Se buscan maestros

A lo largo de nuestra historia, los mexicanos hemos vivido cuatro grandes luchas que han definido nuestro carácter como nación. Las primeras tres – la de Independencia, la de Reforma y la Revolución – son las más obvias. En todas ellas, la educación como tema y los educadores como actores jugaron un papel preponderante en la evolución del Estado mexicano. La cuarta, la que vivimos actualmente, no es contra poderes extranjeros o contra autócratas nacionales. La lucha en sí es contra las malas herencias de nuestro pasado y en búsqueda de la madurez de nuestra democracia, una democracia que vaya más allá de las urnas y que se refleje en la democratización de las instituciones necesarias para la modernización de nuestro país.

Decía Don Gabino Barrera, maestro y filósofo mexicano, que: “”La principal y más poderosa rémora que detiene a nuestro país en el camino del engrandecimiento es la ignorancia; la falta de ilustración de nuestro pueblo es la que lo convierte en pasivo e inconsciente instrumento de los intransigentes y parlanchines que lo explotan sin cesar, haciéndolo a la vez víctima y verdugo  de sí mismo”.”

Algunos dirían que la rémora llevaba por nombre Elba Esther Gordillo, otros que la rémora es el Sindicato Nacional de Trabajadores de la Educación. Pero si la primera ya se enlató y la segunda sigue las corrientes de reforma, ¿entonces quiénes son los opositores? ¿Quiénes se benefician delstatus quo? Veámoslo así.

El presupuesto federal mexicano le destina más de $580 mil millones de pesos al sector educativo y si más del 90% de esos fondos son para los salarios de los maestros, resulta natural que su labor como servidores del Estado esté sujeto al escrutinio público. Desafortunadamente, la deficiencia académica e intelectual de nuestros estudiantes, reflejada tanto en pruebas nacionales como internacionales, indicaría que nuestros impuestos han sido invertidos inadecuadamente en maestros inadecuados. 

De acuerdo al estudio educativo más reciente de la Organización para la Cooperación y el Desarrollo Económicos (OCDE), a pesar de que México es el segundo país que más dinero gasta en educación, nuestro país es el último o penúltimo lugar en habilidades de lectura, matemáticas o ciencias. Contamos con algunos de los porcentajes de graduación de escuela preparatoria y universitaria más bajos y somos el tercer país con mayor número de “ninis”, jóvenes que ni trabajan ni estudian. En otras palabras: nuestra boleta de calificaciones da vergüenza.
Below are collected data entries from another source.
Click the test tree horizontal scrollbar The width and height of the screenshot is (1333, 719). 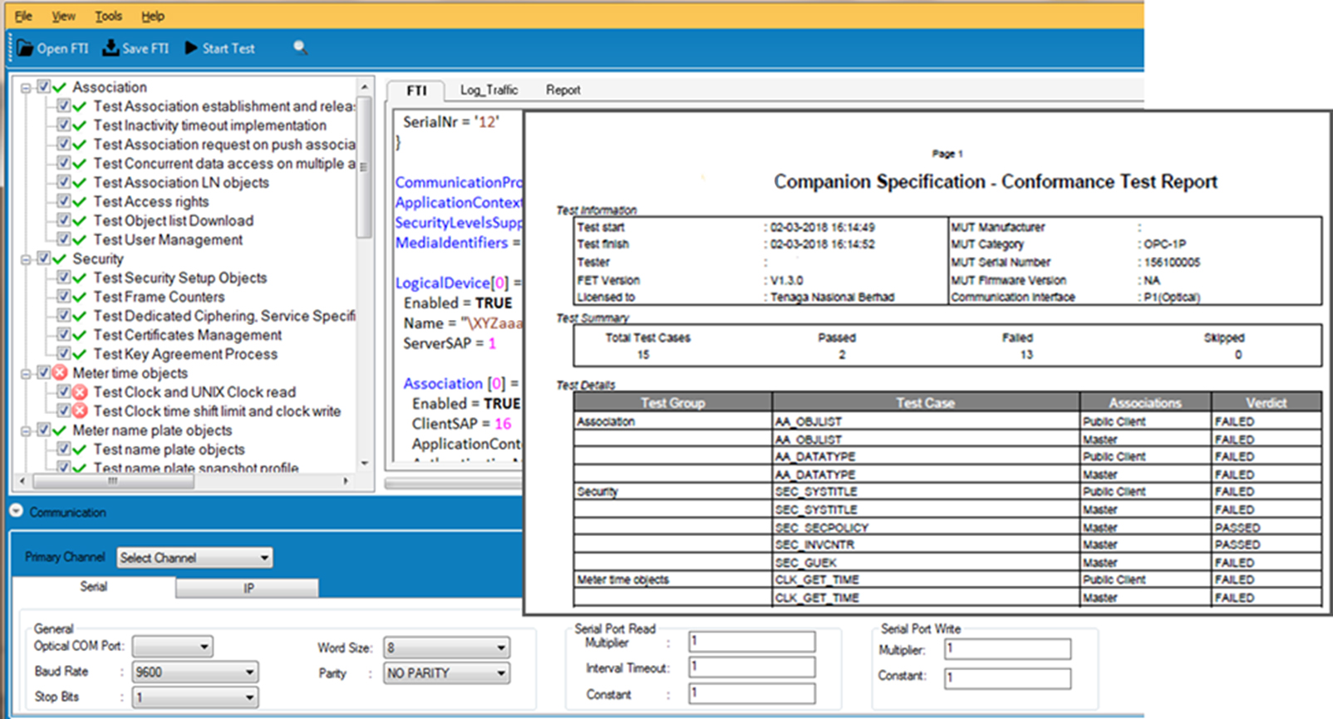tap(112, 481)
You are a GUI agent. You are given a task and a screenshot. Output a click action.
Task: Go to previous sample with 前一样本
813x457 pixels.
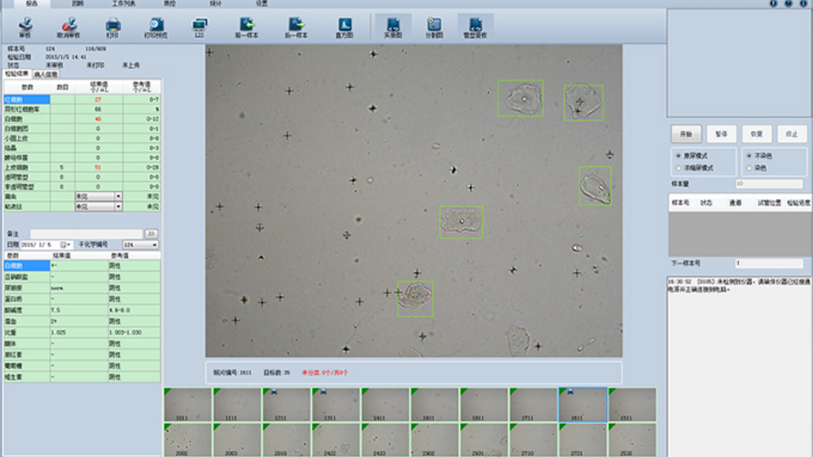tap(247, 26)
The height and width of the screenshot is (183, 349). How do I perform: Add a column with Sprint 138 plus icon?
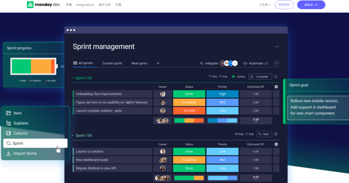click(x=276, y=144)
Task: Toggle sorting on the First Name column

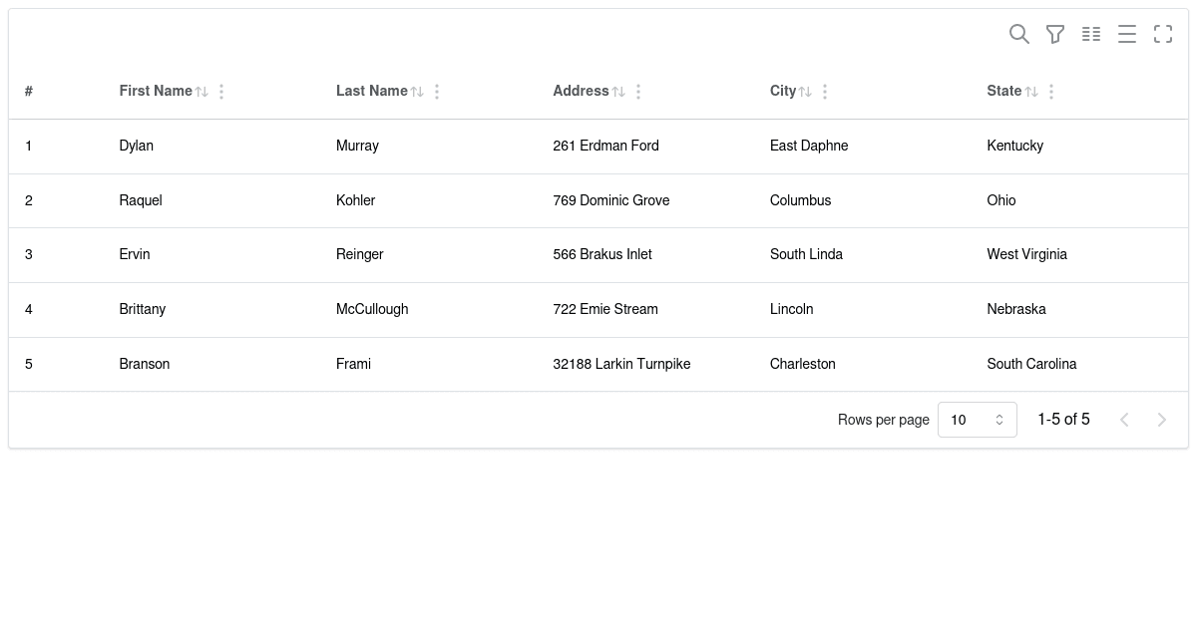Action: 202,91
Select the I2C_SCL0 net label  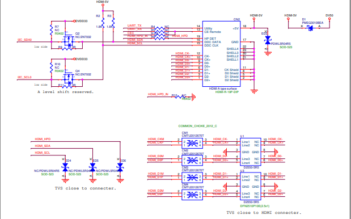coord(24,77)

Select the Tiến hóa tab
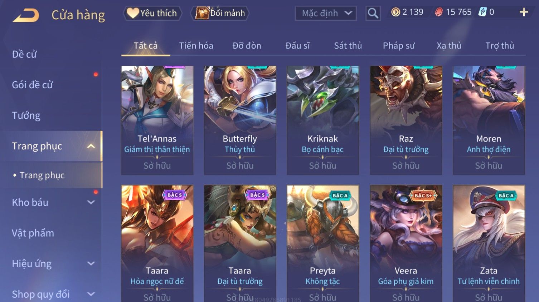pyautogui.click(x=196, y=46)
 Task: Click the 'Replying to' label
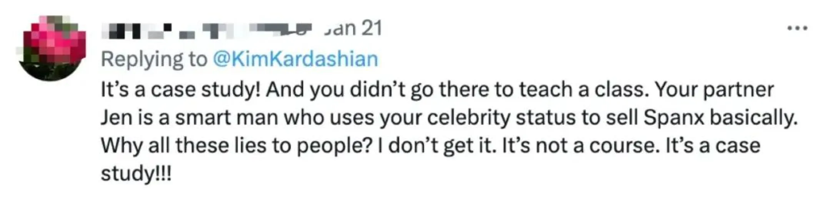coord(154,59)
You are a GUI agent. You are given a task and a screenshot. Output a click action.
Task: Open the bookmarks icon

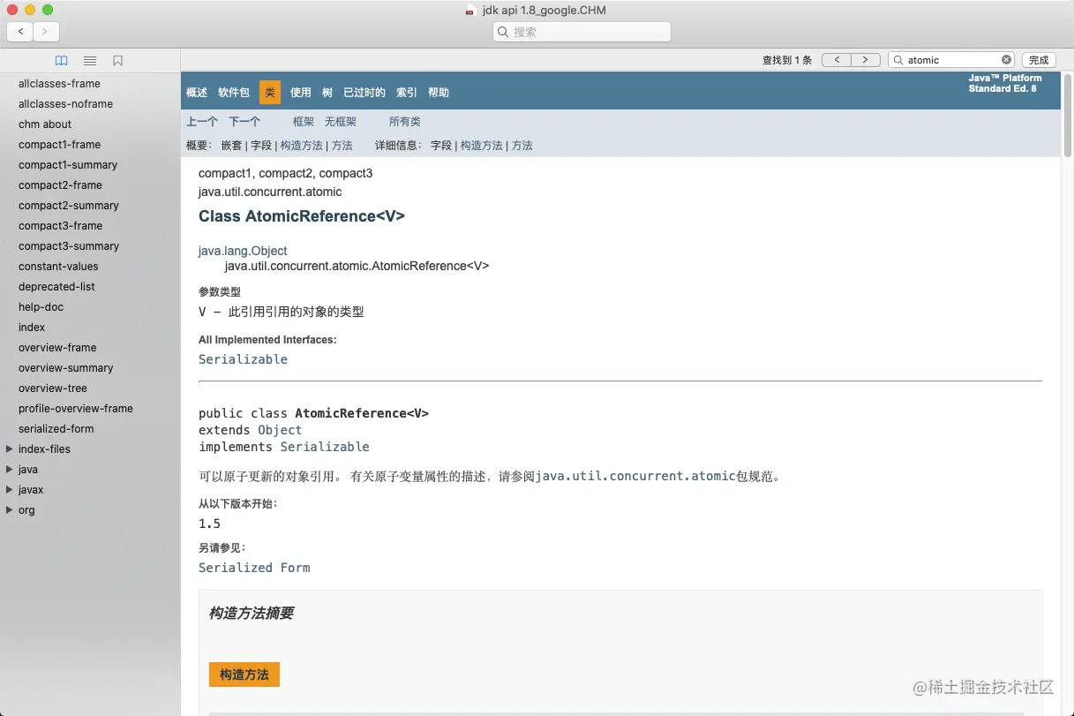click(118, 60)
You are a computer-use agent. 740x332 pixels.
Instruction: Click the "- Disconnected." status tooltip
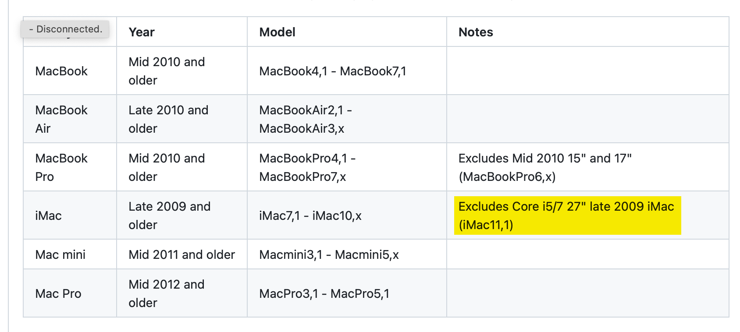pyautogui.click(x=65, y=29)
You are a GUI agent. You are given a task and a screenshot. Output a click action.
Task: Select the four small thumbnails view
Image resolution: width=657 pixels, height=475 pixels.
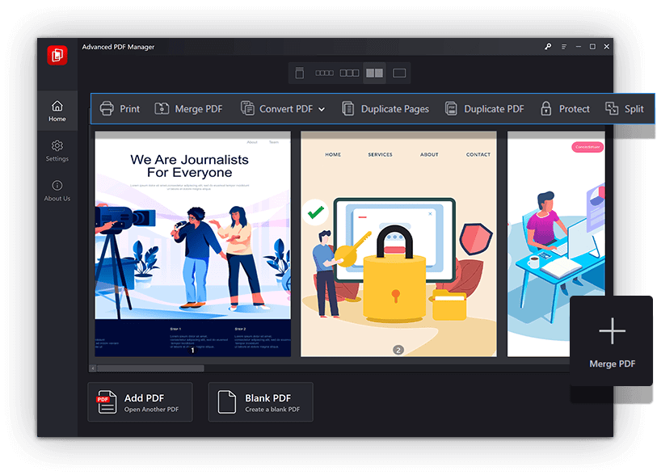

Por ello no nos debe sorprender que algunos de los puntos más contenciosos en la reforma educativa sean la evaluación del desempeño de los maestros por parte de un organismo independiente (el Instituto Nacional para la Evaluación de la Educación) y la regulación, mediante concursos de oposición, del ingreso al servicio docente. La transparencia y la meritocracia son así los enemigos de aquellos maestros que explotan un sistema anticompetitivo de plazas fijas, aquellos maestros que anteponen sus bolsillos a la educación de sus estudiantes. En fin, esos individuos que le dan mal nombre a la profesión.

La primera batalla por la democratización de la educación mexicana se ganó el pasado diciembre, la siguiente etapa vendrá cuando se den los mecanismos para su implementación. Se buscan maestros, dedicados a la profesión y a la misión de formar mexicanos de bien, que lideren este nuevo sistema educativo que buscamos construir. México los necesita.